During the past decade entrepreneurship has become a fixture in business schools to an extent which must warm the cockles of Gordon Brown's heart. With the downsizing of big corporations and the desire of today's MBA students to go it alone, business schools are responding.
In Britain, Imperial College and London Business School are just two of the schools in the forefront of helping students to start their own companies; in France, Insead emphasises entrepreneurship; and in Spain the Instituto de Empresa is putting itself on the map.
Like many countries in Europe, Spain doesn't have a reputation for being fantastically entrepreneurial. The institute may have been created by entrepreneurs some 25 years ago, but it has taken time for the notion to become acceptable in Spain. Now, more students are signing up because of the institute's work in this area. One of them, Marco Pellizzer, 27, is an Italian who has been working for American Express in Brighton.
"I liked the stress the institute put on entrepreneurship," he says. "I don't think many business schools push people to become entrepreneurs. But the institute does. Throughout the course the teachers talk about how to set up a company."
One of Mr Pellizzer's ambitions is to establish his own business, though at the end of the International MBA he is planning to return to American Express. When looking for a business school he was impressed by how many institute alumni actually set up on their own.
Around 10 per cent of MBA students have created their own companies over the last decade: 3 per cent immediately on graduation; the rest three to seven years after graduation. When asked, the majority of MBA students say they want to be their own bosses: 55 per cent say they're interested in setting up their own businesses.
Based in Madrid, the institute is one of the three top business schools in Spain, boasting a close relationship with the Spanish royal family. Entrepreneurship is part of the core MBA syllabus. All students on the 15-month international MBA are required to produce an entrepreneurial business plan (helped by a team of 40 tutors who are graduates of the school) which they may pursue later for their project. The business plan involves establishing a new company or doing something entrepreneurial within an existing company.
"The MBA makes entrepreneurship obligatory," says Thibaud Durand, deputy director of entrepreneurship. "It's not simply an elective at the end of the programme. Everybody goes through it."
In addition to the core material on entrepreneurship and the development of a business plan, students have the chance to take elective courses on, for example, franchising.
But it's not only the entrepreneurial emphasis which attracts students. They like the fact that the institute is so international. More than 40 per cent of students taking the international MBA come from outside Spain, half of these from Latin America (but very few so far from Britain). The institute acts as a bridge for people interested in doing business in Latin America.

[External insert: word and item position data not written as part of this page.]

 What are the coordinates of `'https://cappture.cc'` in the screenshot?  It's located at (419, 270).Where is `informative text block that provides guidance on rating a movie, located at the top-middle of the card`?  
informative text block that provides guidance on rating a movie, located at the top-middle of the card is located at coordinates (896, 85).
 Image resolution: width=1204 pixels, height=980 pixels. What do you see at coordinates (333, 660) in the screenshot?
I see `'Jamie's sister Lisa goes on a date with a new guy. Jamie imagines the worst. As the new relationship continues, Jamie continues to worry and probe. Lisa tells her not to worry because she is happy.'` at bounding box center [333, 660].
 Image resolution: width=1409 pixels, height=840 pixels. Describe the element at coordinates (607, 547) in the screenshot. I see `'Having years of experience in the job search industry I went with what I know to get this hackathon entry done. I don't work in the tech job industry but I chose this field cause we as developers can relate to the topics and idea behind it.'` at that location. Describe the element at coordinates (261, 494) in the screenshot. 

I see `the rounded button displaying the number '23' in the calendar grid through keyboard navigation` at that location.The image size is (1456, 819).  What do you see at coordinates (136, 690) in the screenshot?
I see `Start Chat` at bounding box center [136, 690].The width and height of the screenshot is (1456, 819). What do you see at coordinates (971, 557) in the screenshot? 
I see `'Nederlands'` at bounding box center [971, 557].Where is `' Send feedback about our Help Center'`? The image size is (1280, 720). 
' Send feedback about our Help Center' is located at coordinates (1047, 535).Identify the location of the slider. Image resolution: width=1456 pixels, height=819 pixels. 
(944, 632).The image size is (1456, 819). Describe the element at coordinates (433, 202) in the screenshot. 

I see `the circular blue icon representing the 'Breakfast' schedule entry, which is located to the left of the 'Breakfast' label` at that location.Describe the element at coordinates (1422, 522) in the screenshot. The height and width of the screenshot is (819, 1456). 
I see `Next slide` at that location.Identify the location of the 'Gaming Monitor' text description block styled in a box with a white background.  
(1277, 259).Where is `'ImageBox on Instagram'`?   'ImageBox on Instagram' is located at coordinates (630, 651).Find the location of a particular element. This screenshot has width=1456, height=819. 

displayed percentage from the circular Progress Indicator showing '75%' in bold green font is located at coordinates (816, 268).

One of those people is Baul Verhagen, 27, a Dutchman who has worked for a Spanish hotel chain, and who was attracted by the international nature of the school.
He has already tried one business venture - a beach club in Venezuela - which didn't work out and he's hoping that he's learning enough at the institute to avoid failure in the future.
The Executive MBA aimed at local businessmen is taught with
a similar entrepreneurial edge. Seven per cent of graduates start their own companies within seven years. And this summer the institute is launching a new short course in corporate entrepreneurship - for businessmen who want to learn how to work in big organisations in an entrepreneurial way.
Last year the institute began to develop an International Centre for Entrepreneurship and Ventures Development with sponsorship from IBM. It is an on-line global meeting point for people wanting to invest in new ventures and for budding entrepreneurs with bright ideas for new businesses.
It will also be a partnership of business schools from around the world. Ignacio de la Vega, the centre's director, says he has five or six schools in Europe which are interested in joining, including two from Scandinavia, one from the Netherlands and one from Britain. He is touring Europe at the moment to find partners. Next month he will be in Britain, visiting Cranfield management centre and business schools in London, Cambridge and Manchester.
The centre will have its own website and computer network containing a database of business projects given by member schools. Business Angels will join the centre for a fee of around pounds 7,500 and be able to tap into the list of business projects seeking funding. They will be given a contact telephone number and be able to get in touch with whoever is behind a project.
The beauty of the scheme, according to Ignacio de la Vega is that it should overcome a major hurdle for would-be entrepreneurs and financiers. "Most MBA students think that setting up your own company is difficult on the grounds that it's very hard to raise money," he explains. "If you talk to venture capitalists, particularly Business Angels, those who invest in small to medium sized projects, they tell you what they are lacking is projects."
The centre hopes to do other things too - to enable students from business schools in different countries to work together on business plans and to have professors engaged in joint research. In 2000 it is planning to offer on-line training for entrepreneurs all over the world - with courses in managing innovation, how to create firms and how to manage risk.
"This centre is going to change the way students think," says Ignacio de la Vega. "We shall probably see many more of our students becoming entrepreneurs at the end of the programme in three years time. That's very good. It creates jobs and generates wealth."